At the same time, however, his focus on populism means that he does not discuss his "Marxist" category adequately. He views Chávez as both populist and Marxist, but it's not clear whether he would label anyone else (except the obvious example of the Castros) in that manner. Regardless, given how much latitude Chávez gives capitalism, I'm not sure Marxist is a good way to describe him. He mentions factions of the FSLN, FMLN, and the PT but the dominant tendencies of these parties are no longer Marxist.
At the very least, it is a step forward from the "bad left" vs. "good left" that we normally see.
Sunday, December 14, 2008
An Op-Ed by Lawrence Wilkerson and Patrick Doherty. Wilkerson was Colin Powell's Chief of Staff and became a critic of the Bush administration after the infamous Colin Powell moment at the UN. They are at the New America Foundation. They argue that our Cuba policy is an obstacle to normal relations with Latin America more generally, and offer three ambitious and specific proposals:
- End the travel ban
- Convince Congress to amend Helms-Burton to put decisions back into the executive branch
- Sign an executive order to help Cubans hit by hurricanes
Saturday, December 13, 2008
From the newly opened Pinochet Museum.

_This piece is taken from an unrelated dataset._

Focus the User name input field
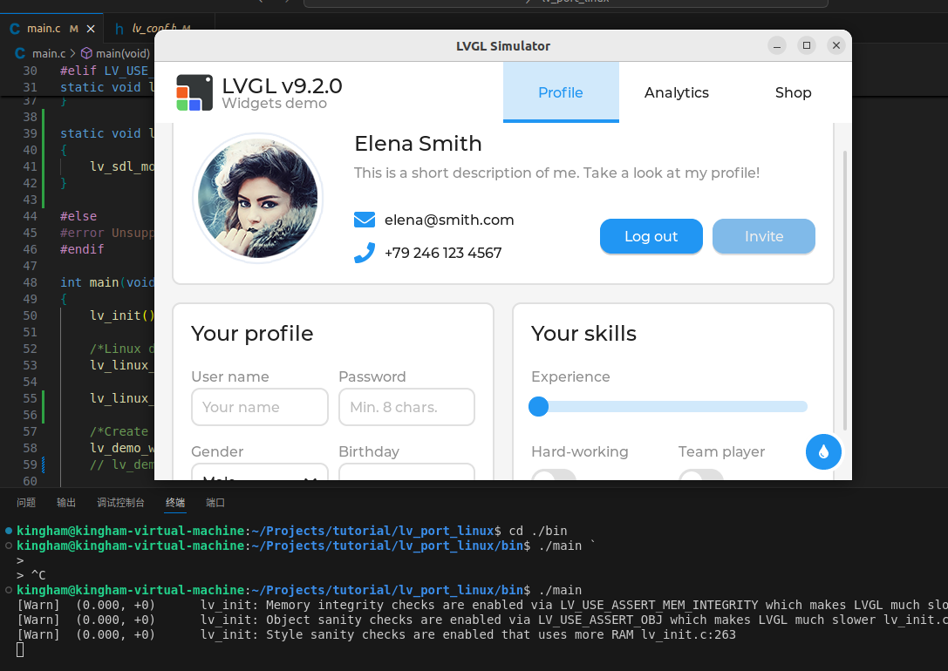948x671 pixels. click(259, 407)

If it really aims to "burnish the image of a man reviled by much of the world," then it should do something less scary.
Friday, December 12, 2008
Alvaro Uribe may not be as popular as he once was, and now the title for "most popular Latin American president" may be shifting to Lula, whose November approval rating was 70%. It's a title Uribe has enjoyed for some time--we'll have to see how he weathers the pyramid scandal.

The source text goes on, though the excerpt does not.